Mam nadzieję, że nie obrazicie się na kolejny przepis z kaszą jaglaną, ale to takie cudowne danie, że nie moge go od razu nie wstawić – tarta z kaszy jaglanej z fasolką szparagową i parmezanem przed Wami <3 Pierwsza tarta z kaszy jaglanej pokazała mi, że można, więc stwierdziłam, że pora na następną – tym razem wegetariańską. Nie wiem jak Wy, ale ja zdecydowanie jestem większą fanką zielonej fasolki szparagowej (jakoś tak ładniej wygląda ;p), a kiedyś gdzieś przeczytałam, że ma więcej witaminy A i kwasu foliowego, więc jeszcze bardziej cieszę się, że mi bardziej smakuje. I postanowiłam zestawić ją z wyrazistym parmezanem w delikatnej tarcie, w której na pewno się zakochacie. Przygotowanie jest stosunkowo łatwe, w środku można natknąć się na sezonową zieleninę, czyli koperek i szczypiorek, które nadają całości wiosenno-letniego klimatu (jeny lato już za 3 dni!). Tarta z kaszy jaglanej z fasolką szparagową i parmezanem to po prostu sezonowa przepyszność, zapraszam :)
Tarta z kaszy jaglanej z fasolką szparagową i parmezanem
(tortownica o średnicy 22 cm lub 1 duża keksówka 30×11 cm)
~ 100 g kaszy jaglanej
~ 50 g mąki pełnoziarnistej/gryczanej
~ 1 jajko
~ spora szczypta soli
Kaszę jaglaną gotujemy wg przepisu na opakowaniu i studzimy. Następnie miksujemy z jajkiem na gładką masę. Dodajemy mąkę i sól. Dokładnie mieszamy i przekładamy do wyłożonej papierem do pieczenia tortownicy lub keksówki. Wilgotną łyżką rozsmarowujemy na tartę, a już dłońmi (też zamoczonymi przed chwilą w wodzie :p) wylepiamy boki i formujemy tartę.
Nie przejmujcie się, że będzie kleista i nie będzie można jej idealnie wygładzić, taka to już masa. Po upieczeniu wszystko będzie już pięknie :)

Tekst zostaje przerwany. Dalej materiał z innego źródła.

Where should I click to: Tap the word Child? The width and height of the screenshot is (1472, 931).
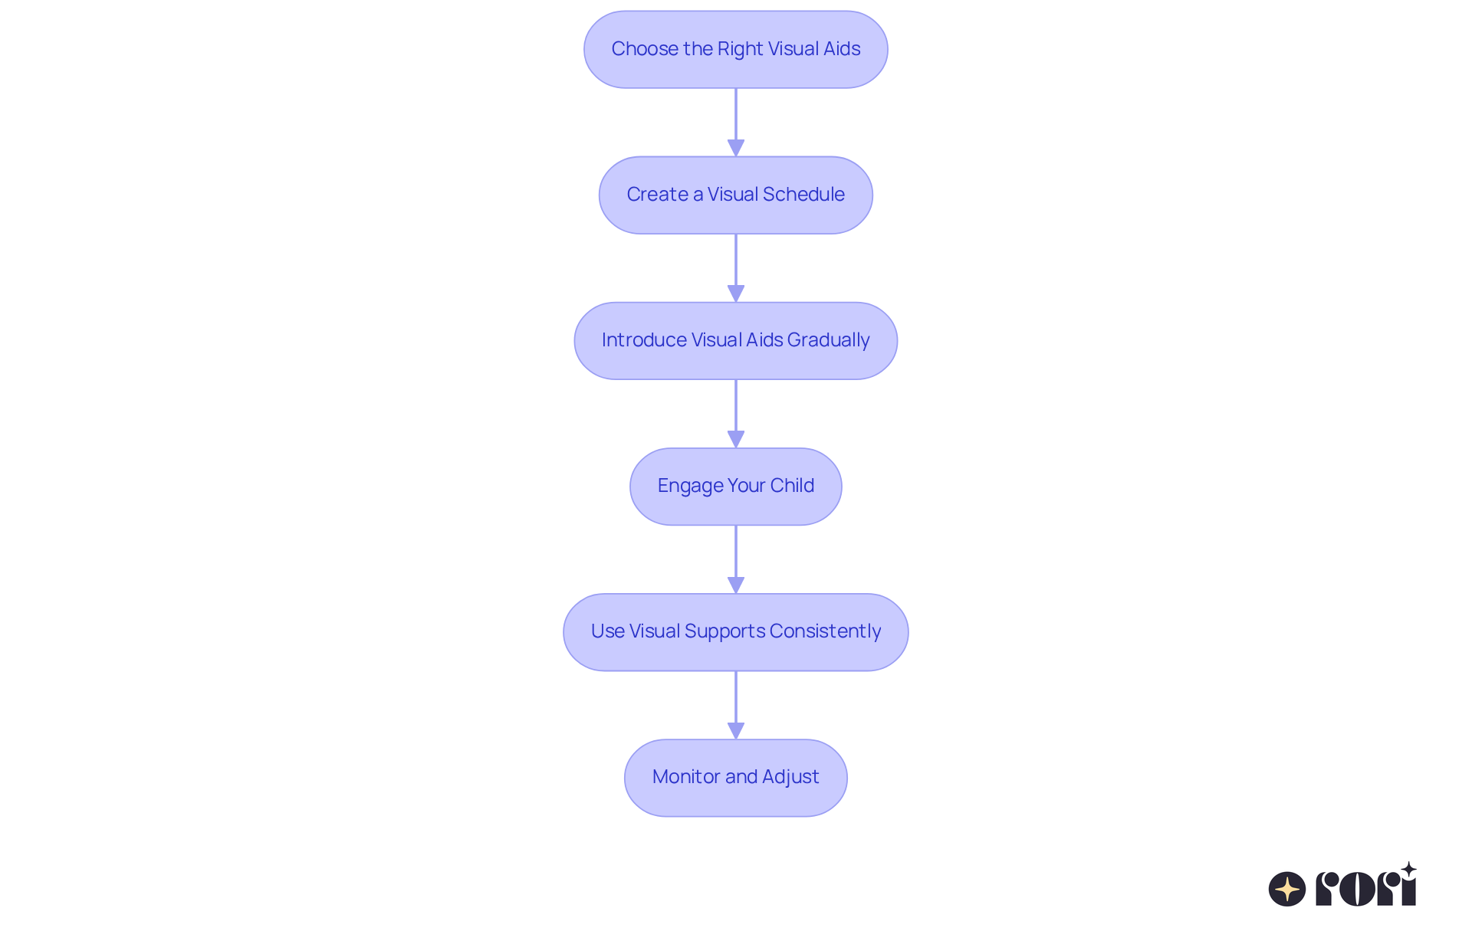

Wkładamy do piekarnika nagrzanego do 190 stopni i pieczemy ok. 20 minut.
Nadzienie:
~ 400-500 g fasolki szparagowej (zielonej lub żółtej)
~ 150 g jogurtu greckiego
~ 1 jajko
~ 1 garść posiekanego szczypiorku
~ 1 garść posiekanego koperku
~ ok. 50 g parmezanu
~ sól, spora szczypta pieprzu
Od fasolek odcinamy końce i gotujemy je ok. 5-6 minut w osolonym wrzątku, żeby zrobiły się półtwarde. Osuszamy je i układamy w podpieczonym spodzie. Posypujemy je szczypiorkiem i koperkiem.
Jajko wbijamy do szklanki i mieszamy widelcem, żeby żółtko i białko się połączyły. Dodajemy jogurt, sól, pieprz. Dokładnie i energicznie mieszamy, żeby wszystko się połączyło (i nie było grudek od jogurtu ;)). Przelewamy równomiernie na wierzch tarty.
Tartę wkładamy ponownie do nagrzanego do 190 stopni piekarnika. Pieczemy ok. 15 minut. Następnie posypujemy startym parmezanem i wkładamy na ponowne 5 minut do piekarnika. Wyjmujemy, odstawiamy na 5 minut, a następnie porcjujemy. Smacznego :)
2 komentarze
Obrazić się za kolejny przepis z kaszą jaglaną? Nigdy w życiu! Kasza jaglana najlepsza z kasz ♥ A tarta wygląda super :) Uwielbiam tarty na słodko, ale wytrawnej nie robiłam.